**Task to complete:**
List every line of the material below that contains the word "size".

**Provided material:**
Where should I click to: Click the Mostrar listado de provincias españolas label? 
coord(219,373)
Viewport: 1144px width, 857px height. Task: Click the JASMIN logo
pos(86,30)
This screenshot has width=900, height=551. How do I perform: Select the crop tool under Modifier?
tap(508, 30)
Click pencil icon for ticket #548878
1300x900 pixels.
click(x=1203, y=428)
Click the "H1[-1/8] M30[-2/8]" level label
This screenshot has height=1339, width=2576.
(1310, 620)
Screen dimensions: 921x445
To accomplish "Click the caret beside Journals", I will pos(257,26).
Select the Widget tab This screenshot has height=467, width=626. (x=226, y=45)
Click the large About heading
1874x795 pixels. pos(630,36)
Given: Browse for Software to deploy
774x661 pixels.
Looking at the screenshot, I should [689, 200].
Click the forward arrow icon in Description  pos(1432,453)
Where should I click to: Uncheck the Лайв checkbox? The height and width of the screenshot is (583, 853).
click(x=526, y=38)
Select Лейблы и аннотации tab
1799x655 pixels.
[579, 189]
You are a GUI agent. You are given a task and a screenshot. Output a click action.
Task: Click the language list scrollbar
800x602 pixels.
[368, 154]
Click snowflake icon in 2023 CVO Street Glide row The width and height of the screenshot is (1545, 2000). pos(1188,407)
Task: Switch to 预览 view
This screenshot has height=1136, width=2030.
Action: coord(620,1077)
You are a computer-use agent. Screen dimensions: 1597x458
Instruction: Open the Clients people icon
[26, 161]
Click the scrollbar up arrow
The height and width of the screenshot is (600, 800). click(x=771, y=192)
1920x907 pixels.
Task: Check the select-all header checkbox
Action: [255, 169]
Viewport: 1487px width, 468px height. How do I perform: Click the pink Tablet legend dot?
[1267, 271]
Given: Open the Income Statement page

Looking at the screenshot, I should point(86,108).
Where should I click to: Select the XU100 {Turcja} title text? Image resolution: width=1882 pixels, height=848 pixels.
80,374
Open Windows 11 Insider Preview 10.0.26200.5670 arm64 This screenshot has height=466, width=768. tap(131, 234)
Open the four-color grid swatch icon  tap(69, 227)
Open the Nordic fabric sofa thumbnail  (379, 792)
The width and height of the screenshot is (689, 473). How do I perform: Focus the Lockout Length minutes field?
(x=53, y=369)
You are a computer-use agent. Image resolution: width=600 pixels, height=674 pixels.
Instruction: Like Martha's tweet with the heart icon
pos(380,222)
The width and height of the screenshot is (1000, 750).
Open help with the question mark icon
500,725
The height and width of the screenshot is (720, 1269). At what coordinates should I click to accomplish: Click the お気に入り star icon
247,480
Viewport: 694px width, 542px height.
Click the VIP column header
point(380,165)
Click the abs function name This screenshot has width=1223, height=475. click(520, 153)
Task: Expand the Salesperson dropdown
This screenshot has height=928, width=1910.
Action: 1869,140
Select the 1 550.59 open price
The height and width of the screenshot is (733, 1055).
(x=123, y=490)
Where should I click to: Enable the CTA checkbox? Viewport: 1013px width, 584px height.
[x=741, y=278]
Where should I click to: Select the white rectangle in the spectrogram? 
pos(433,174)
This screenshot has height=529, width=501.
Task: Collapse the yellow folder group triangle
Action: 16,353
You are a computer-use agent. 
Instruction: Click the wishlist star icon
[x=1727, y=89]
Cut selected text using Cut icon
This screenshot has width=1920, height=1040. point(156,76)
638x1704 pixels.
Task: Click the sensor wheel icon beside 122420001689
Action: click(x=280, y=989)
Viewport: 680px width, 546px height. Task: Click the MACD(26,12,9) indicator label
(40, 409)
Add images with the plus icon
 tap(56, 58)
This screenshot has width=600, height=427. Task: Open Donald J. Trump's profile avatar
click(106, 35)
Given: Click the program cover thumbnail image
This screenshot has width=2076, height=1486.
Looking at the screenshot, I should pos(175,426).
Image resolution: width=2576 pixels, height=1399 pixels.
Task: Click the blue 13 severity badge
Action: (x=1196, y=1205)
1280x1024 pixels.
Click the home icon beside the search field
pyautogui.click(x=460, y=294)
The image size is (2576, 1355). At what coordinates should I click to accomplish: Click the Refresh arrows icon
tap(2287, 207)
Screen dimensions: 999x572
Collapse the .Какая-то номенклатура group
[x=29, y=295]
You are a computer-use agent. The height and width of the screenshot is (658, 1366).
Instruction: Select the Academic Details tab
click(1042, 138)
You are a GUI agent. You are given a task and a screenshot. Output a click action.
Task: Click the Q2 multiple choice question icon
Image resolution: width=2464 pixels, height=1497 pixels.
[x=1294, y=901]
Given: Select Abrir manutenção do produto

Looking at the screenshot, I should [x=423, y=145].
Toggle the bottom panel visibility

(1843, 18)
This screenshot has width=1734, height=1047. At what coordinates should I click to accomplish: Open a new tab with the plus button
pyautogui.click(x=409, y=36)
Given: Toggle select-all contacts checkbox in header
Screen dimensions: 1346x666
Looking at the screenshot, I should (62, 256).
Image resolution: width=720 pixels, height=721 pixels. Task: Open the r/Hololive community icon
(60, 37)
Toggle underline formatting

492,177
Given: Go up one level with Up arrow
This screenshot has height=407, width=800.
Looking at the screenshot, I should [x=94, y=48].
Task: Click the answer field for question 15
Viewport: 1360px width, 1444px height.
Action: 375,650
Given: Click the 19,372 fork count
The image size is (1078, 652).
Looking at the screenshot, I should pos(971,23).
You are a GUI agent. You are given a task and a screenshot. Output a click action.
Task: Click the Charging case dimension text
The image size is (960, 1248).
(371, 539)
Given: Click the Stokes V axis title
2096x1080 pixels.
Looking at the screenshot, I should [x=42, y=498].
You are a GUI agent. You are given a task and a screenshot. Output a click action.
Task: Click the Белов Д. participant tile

**Correct response:**
The image size is (2576, 1355). At what coordinates should I click to accomplish: Click the Refresh arrows icon
The image size is (1078, 652).
The image size is (960, 1248).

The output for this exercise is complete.